▶ [EXCERPTED RECORDS]
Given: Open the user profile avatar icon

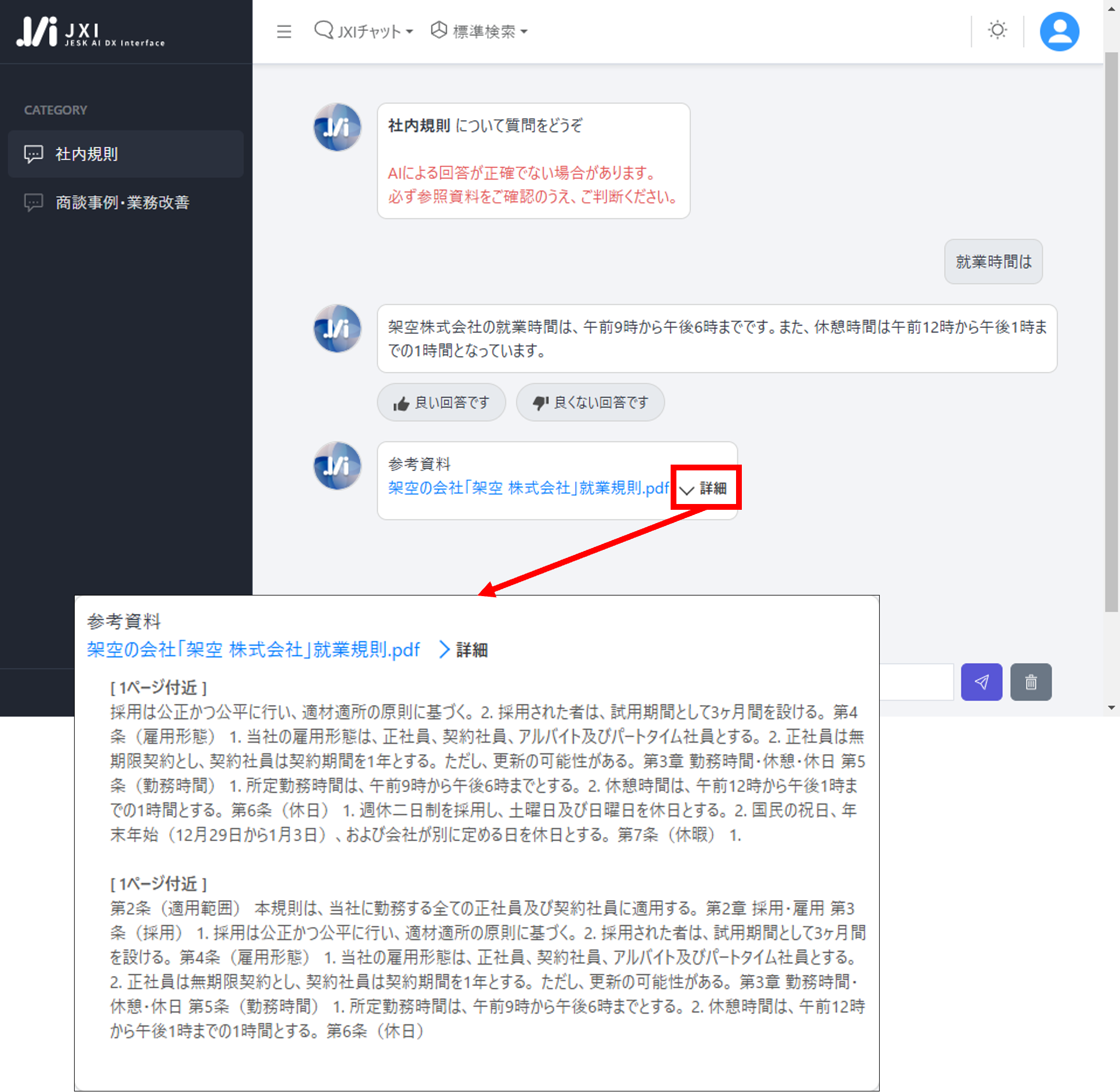Looking at the screenshot, I should click(x=1059, y=31).
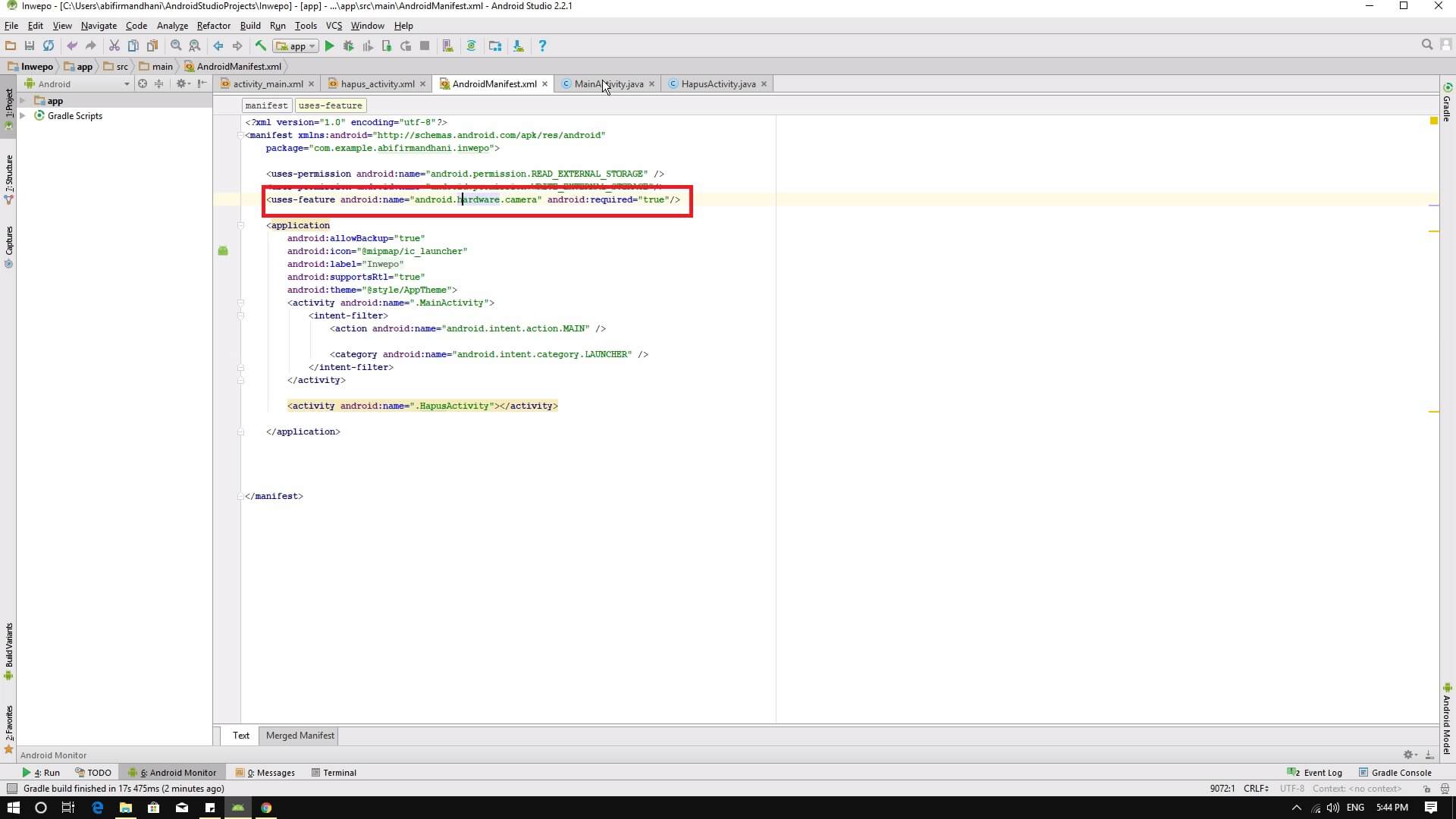Click the Synchronize refresh icon
The width and height of the screenshot is (1456, 819).
click(49, 46)
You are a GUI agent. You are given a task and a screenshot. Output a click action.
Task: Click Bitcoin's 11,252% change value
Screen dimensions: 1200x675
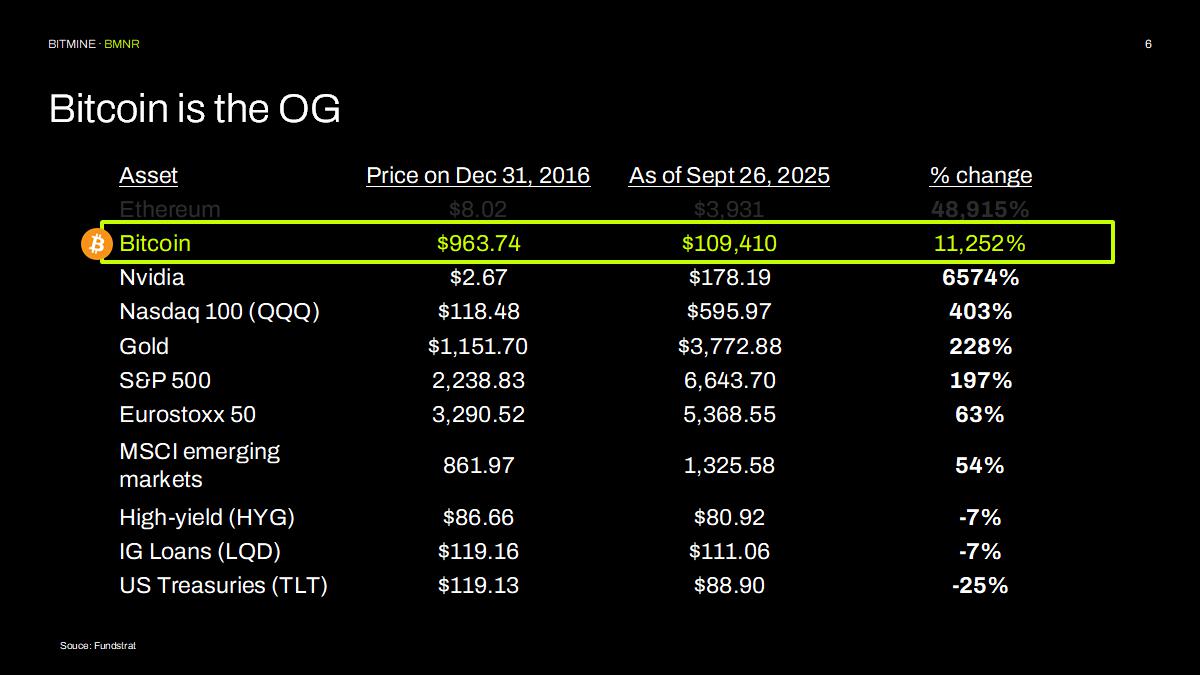pos(979,244)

▶ [WHAT YOU SHOULD DO] Rewrite all of the data above, changing "Open" to "Select" and keeping everything else the same. Leave the pictures out.

▶ [FINISHED ANSWER]
Given: Select the user profile avatar icon

Looking at the screenshot, I should click(x=1059, y=31).
Click the Synchronize refresh icon
The width and height of the screenshot is (1456, 819).
click(49, 46)
You are a GUI agent. You are given a task and a screenshot. Output a click action.
Task: Click Bitcoin's 11,252% change value
Screen dimensions: 1200x675
pos(979,244)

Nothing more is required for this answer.